=== Listed records ===
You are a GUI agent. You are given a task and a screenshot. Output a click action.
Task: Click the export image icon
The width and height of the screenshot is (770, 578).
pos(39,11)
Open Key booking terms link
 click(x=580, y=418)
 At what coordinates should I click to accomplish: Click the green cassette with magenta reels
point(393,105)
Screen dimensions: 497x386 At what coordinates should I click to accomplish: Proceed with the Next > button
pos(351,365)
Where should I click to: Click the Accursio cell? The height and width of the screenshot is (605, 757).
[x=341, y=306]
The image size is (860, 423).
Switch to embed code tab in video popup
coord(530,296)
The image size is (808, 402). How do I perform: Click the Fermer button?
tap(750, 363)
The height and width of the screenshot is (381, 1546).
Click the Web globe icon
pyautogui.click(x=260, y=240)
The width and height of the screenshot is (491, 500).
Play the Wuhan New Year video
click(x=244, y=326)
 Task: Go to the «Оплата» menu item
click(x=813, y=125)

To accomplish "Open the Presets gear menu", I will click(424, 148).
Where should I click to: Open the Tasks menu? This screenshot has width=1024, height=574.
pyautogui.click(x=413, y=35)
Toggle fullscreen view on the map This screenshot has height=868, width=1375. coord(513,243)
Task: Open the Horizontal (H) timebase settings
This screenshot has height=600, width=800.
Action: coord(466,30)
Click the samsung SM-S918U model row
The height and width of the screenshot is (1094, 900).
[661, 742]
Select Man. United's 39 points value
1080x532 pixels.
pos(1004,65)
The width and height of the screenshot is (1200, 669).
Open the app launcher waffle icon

=== Work to be completed ===
The output must consist solely of the lines from the one containing "Where should I click to: Open" through the end of the listing, unaltered.

=== Solution to this exercise ===
Where should I click to: Open the Tasks menu? This screenshot has width=1024, height=574.
pyautogui.click(x=413, y=35)
Toggle fullscreen view on the map This screenshot has height=868, width=1375. coord(513,243)
Task: Open the Horizontal (H) timebase settings
This screenshot has height=600, width=800.
Action: coord(466,30)
Click the samsung SM-S918U model row
The height and width of the screenshot is (1094, 900).
[661, 742]
Select Man. United's 39 points value
1080x532 pixels.
pos(1004,65)
The width and height of the screenshot is (1200, 669).
Open the app launcher waffle icon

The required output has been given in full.